━━━━━ Record excerpts ━━━━━
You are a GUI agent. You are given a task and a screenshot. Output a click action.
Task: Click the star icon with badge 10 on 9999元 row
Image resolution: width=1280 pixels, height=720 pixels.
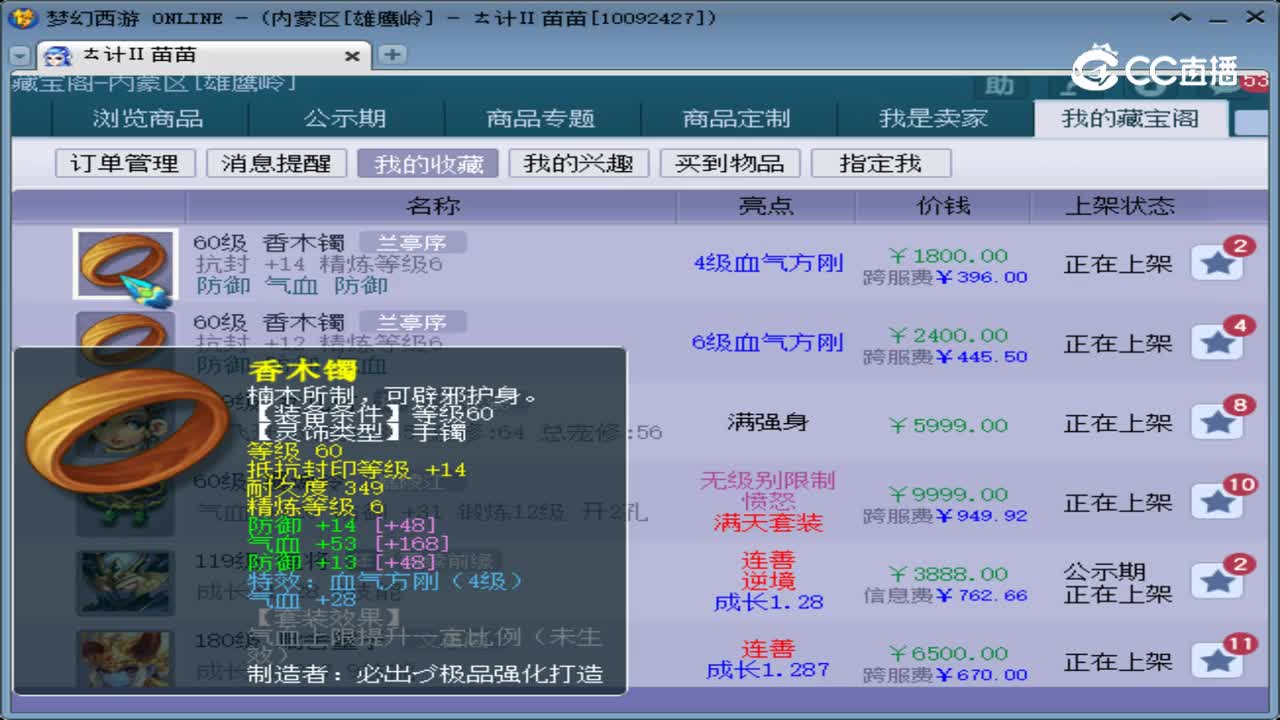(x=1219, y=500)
━━━━━
━━━━━ Record excerpts ━━━━━
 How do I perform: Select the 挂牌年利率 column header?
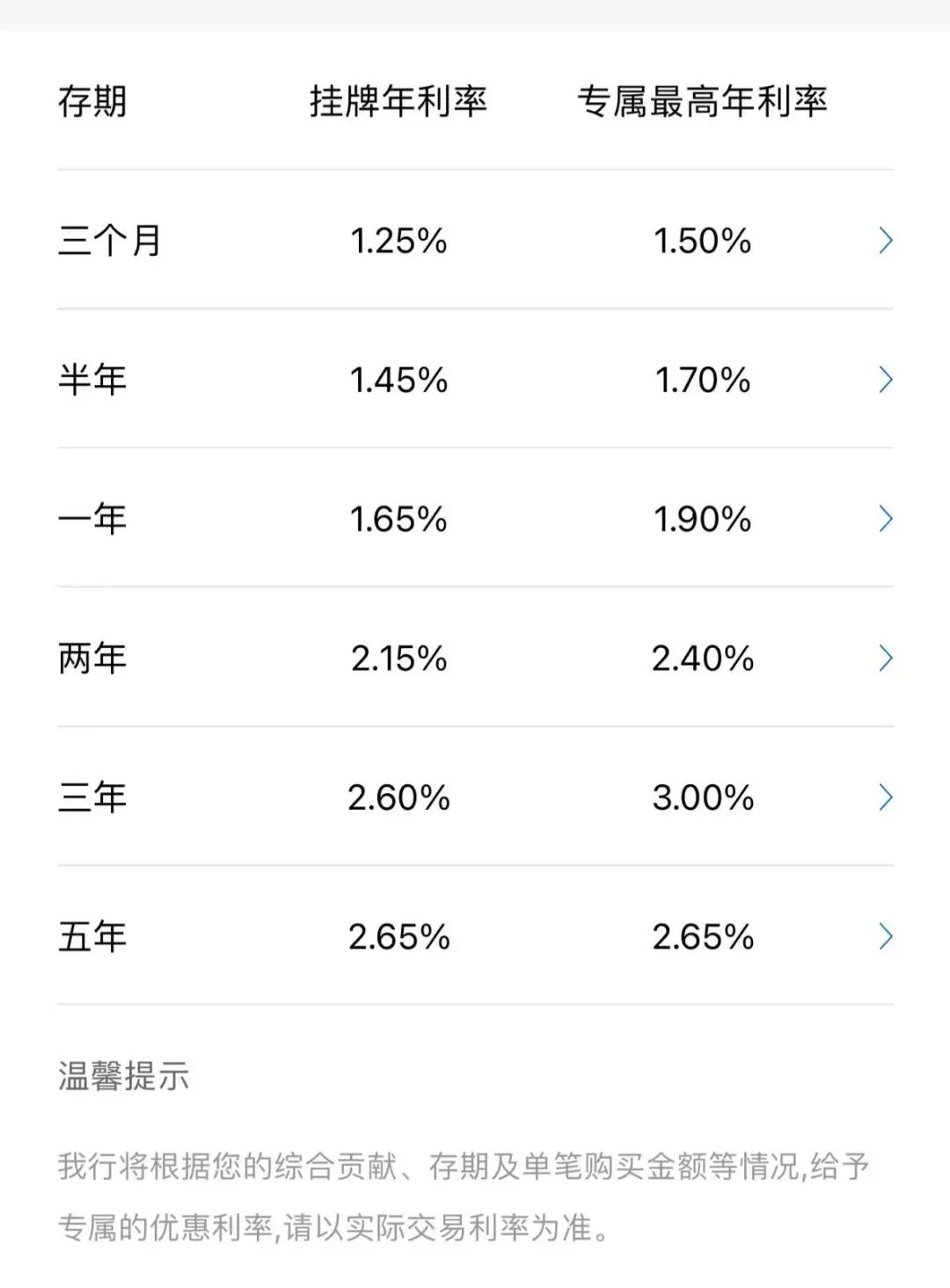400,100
━━━━━
Show each line of the entries above that contains the string "icon", matching case exactly.

**Result of this exercise:**
Task: Click the star icon with badge 10 on 9999元 row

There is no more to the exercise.